Court Opinion

ID: 9484088
Source: CourtListenerOpinion
Date Created: 2023-08-05 09:40:05.329835+00
Date Added: 2024-06-11T17:50:00.607609
License: Public Domain

WIGGINS, Circuit Judge, specially
concurring:
I write separately to express my disapproval of this court’s decision in United States v. Turner, 926 F.2d 883 (9th Cir.1991), which, to my mind, unnecessarily and illegitimately expanded the search incident to arrest exception to the Fourth Amendment’s warrant requirement.
The search incident to arrest exception to the warrant requirement was enunciated in Chimel v. California, 395 U.S. 752, 89 S.Ct. 2034, 23 L.Ed.2d 685 (1969). In Chimel, the Supreme Court specifically stated:
[I]t is entirely reasonable for the arresting officer to search for and seize any evidence on the arrestee’s person in order to prevent its concealment or destruction. And the area into which an arrestee might reach in order to grab a weapon or evidentiary items must, of course, be governed by a like rule.

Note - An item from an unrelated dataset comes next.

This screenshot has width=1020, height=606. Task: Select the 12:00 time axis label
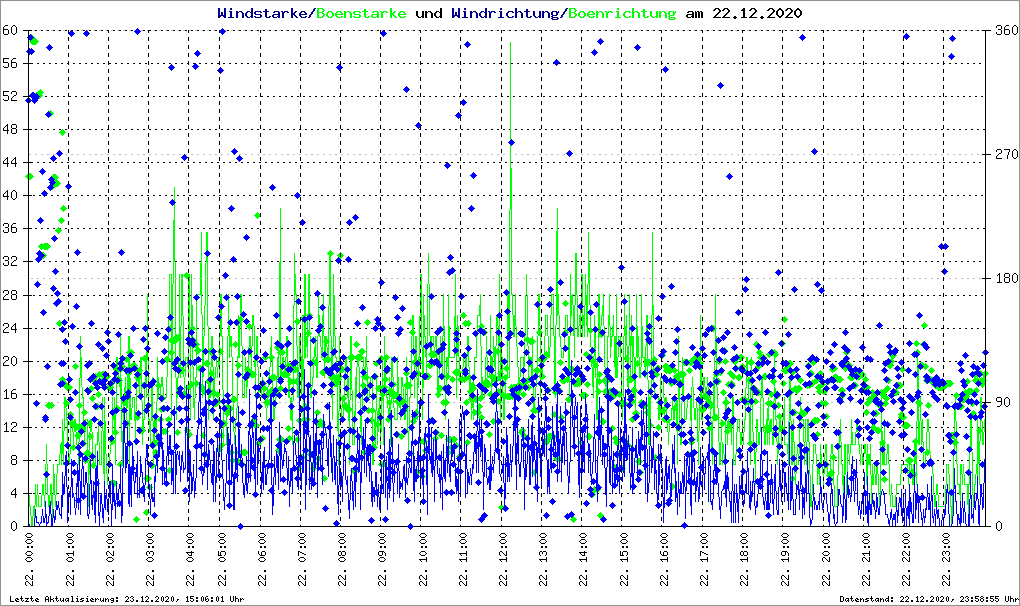click(505, 560)
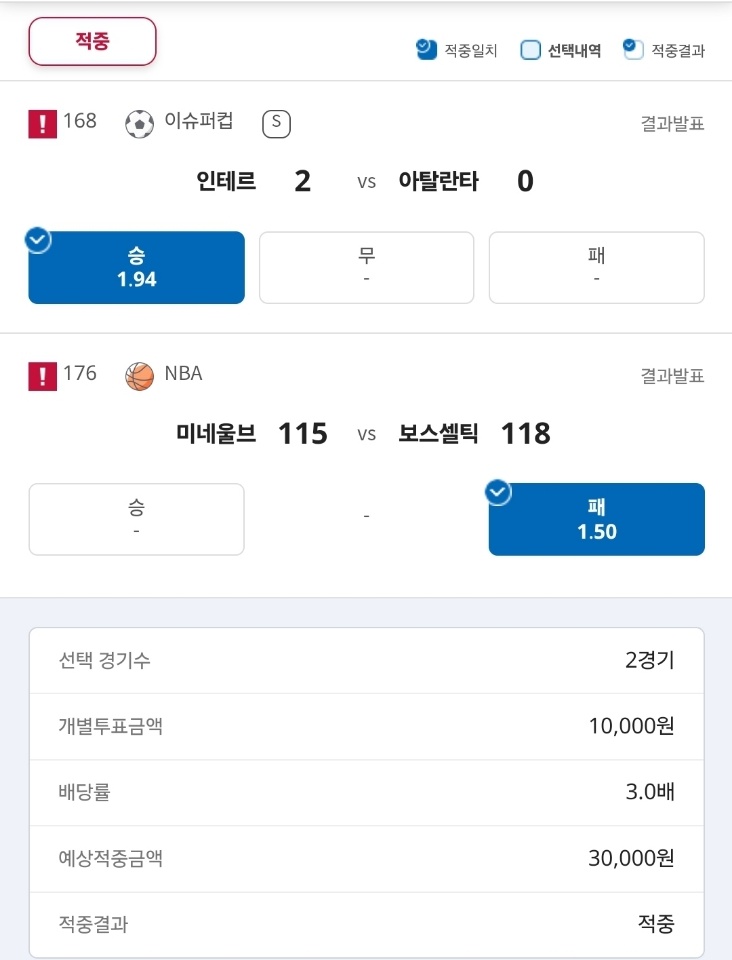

A gun on a table or in a drawer in front of one who is arrested can be as dangerous to the arresting officer as one concealed in the clothing of the person arrested.
Id. at 763, 89 S.Ct. at 2040. The Chimel exception primarily is justified by two concerns — officer safety and preservation of evidence.
Turner, however, expanded the search incident to arrest exception beyond the logical boundaries of the rationale of Chimel. Specifically, the Turner court upheld as a valid search incident to arrest the search of the defendant’s bedroom after the defendant had been arrested, handcuffed, and removed from the room.
Adopting a two pronged test first enunciated in United States v. Fleming, 677 F.2d *1054602 (7th Cir.1982),1 the Turner court first inquired into whether the searched area was within the arrestee’s immediate control when he was arrested. Turner, 926 F.2d at 887. Because Turner was on the bed with the baggies of cocaine when arrested, the court had little difficulty in concluding that it was. The Turner court second inquired into whether events occurring after the arrest but before the search made the search unreasonable. Because of the concern for officer safety, the court concluded that they had not.
The officers handcuffed Turner and took him into the next room out of a concern for safety. We cannot say that these concerns were unfounded, for they had already discovered a concealed weapon beneath the bedding. They did not take him far away or delay for long before conducting the search. Under the circumstances, we cannot find the search that revealed the baggies of cocaine inconsistent with Chimel....
Id. at 888.
Chimel, however, specifically indicated that the availability and scope of a search incident to arrest should not be expanded beyond the reasons for allowing it. Chimel, 395 U.S. at 763, 89 S.Ct. at 2040. Because neither of the concerns motivating Chimel — officer safety and preservation of evidence — are present once a defendant has been arrested, handcuffed, and removed from the room subsequently searched, it seems clear that Turner did just that. Although I share Justice Scalia’s doubts regarding the validity of the “general rule” that a warrant is always required under the Fourth Amendment, see California v. Acevedo, — U.S. -, -, 111 S.Ct. 1982, 1993, 114 L.Ed.2d 619 (1991) (Scalia, J., concurring), so long as that “general rule” is the law, where there is no danger either to the arresting officers or to the evidence in waiting for a search warrant, then the arresting officers should be required to do so.
I therefore recommend that Turner be overruled. Until that time, however, because we are bound by Turner and because, as the opinion points out, this case squarely fits within the two pronged test there adopted, and may even be valid under Chimel, I concur in the conclusion that the search of the desk incident to the arrest of Mr. Tarazón was valid.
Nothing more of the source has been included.